§ Task goal: Each record below is to be set down again precisely.

§ Supplied material:
╭──

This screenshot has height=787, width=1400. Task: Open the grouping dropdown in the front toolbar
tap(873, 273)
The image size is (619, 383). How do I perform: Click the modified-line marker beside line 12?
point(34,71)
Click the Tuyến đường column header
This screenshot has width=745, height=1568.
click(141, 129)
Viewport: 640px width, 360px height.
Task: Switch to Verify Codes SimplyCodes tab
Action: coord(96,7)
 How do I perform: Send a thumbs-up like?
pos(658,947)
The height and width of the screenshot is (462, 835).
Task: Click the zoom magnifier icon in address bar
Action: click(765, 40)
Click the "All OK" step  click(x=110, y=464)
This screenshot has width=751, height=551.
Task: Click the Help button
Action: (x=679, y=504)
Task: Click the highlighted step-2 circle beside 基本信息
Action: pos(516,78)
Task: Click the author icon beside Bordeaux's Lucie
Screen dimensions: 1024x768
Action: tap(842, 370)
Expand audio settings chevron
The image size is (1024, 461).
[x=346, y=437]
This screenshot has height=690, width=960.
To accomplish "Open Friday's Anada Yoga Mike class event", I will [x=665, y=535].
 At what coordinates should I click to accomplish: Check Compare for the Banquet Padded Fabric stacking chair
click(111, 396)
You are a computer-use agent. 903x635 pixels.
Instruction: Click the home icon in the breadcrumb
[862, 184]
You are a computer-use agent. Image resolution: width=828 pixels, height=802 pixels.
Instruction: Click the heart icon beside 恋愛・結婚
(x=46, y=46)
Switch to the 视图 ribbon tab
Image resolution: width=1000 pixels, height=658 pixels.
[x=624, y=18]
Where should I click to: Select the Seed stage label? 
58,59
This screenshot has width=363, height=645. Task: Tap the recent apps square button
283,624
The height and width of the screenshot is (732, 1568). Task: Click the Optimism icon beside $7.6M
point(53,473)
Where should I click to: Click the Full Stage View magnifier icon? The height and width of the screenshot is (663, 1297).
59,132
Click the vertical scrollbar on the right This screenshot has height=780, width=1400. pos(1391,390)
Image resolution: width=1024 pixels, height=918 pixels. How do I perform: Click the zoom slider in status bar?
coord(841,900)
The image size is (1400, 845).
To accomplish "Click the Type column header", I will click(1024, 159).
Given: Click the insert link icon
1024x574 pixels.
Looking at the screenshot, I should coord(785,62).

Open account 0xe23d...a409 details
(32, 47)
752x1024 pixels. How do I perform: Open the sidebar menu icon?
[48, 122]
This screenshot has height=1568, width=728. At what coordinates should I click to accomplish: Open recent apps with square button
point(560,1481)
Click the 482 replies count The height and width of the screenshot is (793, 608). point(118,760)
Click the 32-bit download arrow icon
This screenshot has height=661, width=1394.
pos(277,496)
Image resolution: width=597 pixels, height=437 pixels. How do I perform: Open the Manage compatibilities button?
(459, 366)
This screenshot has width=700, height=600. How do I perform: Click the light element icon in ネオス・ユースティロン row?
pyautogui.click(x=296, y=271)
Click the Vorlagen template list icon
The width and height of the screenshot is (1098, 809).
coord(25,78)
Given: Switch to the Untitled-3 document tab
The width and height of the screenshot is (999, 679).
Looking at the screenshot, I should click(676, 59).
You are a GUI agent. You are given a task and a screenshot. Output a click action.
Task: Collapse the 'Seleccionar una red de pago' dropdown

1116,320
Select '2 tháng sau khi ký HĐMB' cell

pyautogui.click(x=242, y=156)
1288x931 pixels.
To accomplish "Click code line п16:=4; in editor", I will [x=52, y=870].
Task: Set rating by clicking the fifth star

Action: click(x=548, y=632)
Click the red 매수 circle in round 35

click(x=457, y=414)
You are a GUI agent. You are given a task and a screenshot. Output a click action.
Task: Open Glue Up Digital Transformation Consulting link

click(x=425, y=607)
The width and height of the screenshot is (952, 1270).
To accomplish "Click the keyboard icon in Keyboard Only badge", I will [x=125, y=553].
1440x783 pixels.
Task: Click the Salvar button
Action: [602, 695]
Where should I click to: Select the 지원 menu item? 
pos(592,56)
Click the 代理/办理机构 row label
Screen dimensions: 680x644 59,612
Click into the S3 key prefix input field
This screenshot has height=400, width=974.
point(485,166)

╰──

§ Response area:
This screenshot has height=787, width=1400. Task: Open the grouping dropdown in the front toolbar
tap(873, 273)
The image size is (619, 383). How do I perform: Click the modified-line marker beside line 12?
point(34,71)
Click the Tuyến đường column header
This screenshot has width=745, height=1568.
click(141, 129)
Viewport: 640px width, 360px height.
Task: Switch to Verify Codes SimplyCodes tab
Action: coord(96,7)
 How do I perform: Send a thumbs-up like?
pos(658,947)
The height and width of the screenshot is (462, 835).
Task: Click the zoom magnifier icon in address bar
Action: click(765, 40)
Click the "All OK" step  click(x=110, y=464)
This screenshot has width=751, height=551.
Task: Click the Help button
Action: (x=679, y=504)
Task: Click the highlighted step-2 circle beside 基本信息
Action: pos(516,78)
Task: Click the author icon beside Bordeaux's Lucie
Screen dimensions: 1024x768
Action: tap(842, 370)
Expand audio settings chevron
The image size is (1024, 461).
[x=346, y=437]
This screenshot has height=690, width=960.
To accomplish "Open Friday's Anada Yoga Mike class event", I will [x=665, y=535].
 At what coordinates should I click to accomplish: Check Compare for the Banquet Padded Fabric stacking chair
click(111, 396)
You are a computer-use agent. 903x635 pixels.
Instruction: Click the home icon in the breadcrumb
[862, 184]
You are a computer-use agent. Image resolution: width=828 pixels, height=802 pixels.
Instruction: Click the heart icon beside 恋愛・結婚
(x=46, y=46)
Switch to the 视图 ribbon tab
Image resolution: width=1000 pixels, height=658 pixels.
[x=624, y=18]
Where should I click to: Select the Seed stage label? 
58,59
This screenshot has width=363, height=645. Task: Tap the recent apps square button
283,624
The height and width of the screenshot is (732, 1568). Task: Click the Optimism icon beside $7.6M
point(53,473)
Where should I click to: Click the Full Stage View magnifier icon? The height and width of the screenshot is (663, 1297).
59,132
Click the vertical scrollbar on the right This screenshot has height=780, width=1400. pos(1391,390)
Image resolution: width=1024 pixels, height=918 pixels. How do I perform: Click the zoom slider in status bar?
coord(841,900)
The image size is (1400, 845).
To accomplish "Click the Type column header", I will click(1024, 159).
Given: Click the insert link icon
1024x574 pixels.
Looking at the screenshot, I should coord(785,62).

Open account 0xe23d...a409 details
(32, 47)
752x1024 pixels. How do I perform: Open the sidebar menu icon?
[48, 122]
This screenshot has height=1568, width=728. At what coordinates should I click to accomplish: Open recent apps with square button
point(560,1481)
Click the 482 replies count The height and width of the screenshot is (793, 608). point(118,760)
Click the 32-bit download arrow icon
This screenshot has height=661, width=1394.
pos(277,496)
Image resolution: width=597 pixels, height=437 pixels. How do I perform: Open the Manage compatibilities button?
(459, 366)
This screenshot has width=700, height=600. How do I perform: Click the light element icon in ネオス・ユースティロン row?
pyautogui.click(x=296, y=271)
Click the Vorlagen template list icon
The width and height of the screenshot is (1098, 809).
coord(25,78)
Given: Switch to the Untitled-3 document tab
The width and height of the screenshot is (999, 679).
Looking at the screenshot, I should click(676, 59).
You are a GUI agent. You are given a task and a screenshot. Output a click action.
Task: Collapse the 'Seleccionar una red de pago' dropdown

1116,320
Select '2 tháng sau khi ký HĐMB' cell

pyautogui.click(x=242, y=156)
1288x931 pixels.
To accomplish "Click code line п16:=4; in editor", I will [x=52, y=870].
Task: Set rating by clicking the fifth star

Action: click(x=548, y=632)
Click the red 매수 circle in round 35

click(x=457, y=414)
You are a GUI agent. You are given a task and a screenshot. Output a click action.
Task: Open Glue Up Digital Transformation Consulting link

click(x=425, y=607)
The width and height of the screenshot is (952, 1270).
To accomplish "Click the keyboard icon in Keyboard Only badge", I will [x=125, y=553].
1440x783 pixels.
Task: Click the Salvar button
Action: [602, 695]
Where should I click to: Select the 지원 menu item? 
pos(592,56)
Click the 代理/办理机构 row label
Screen dimensions: 680x644 59,612
Click into the S3 key prefix input field
This screenshot has height=400, width=974.
point(485,166)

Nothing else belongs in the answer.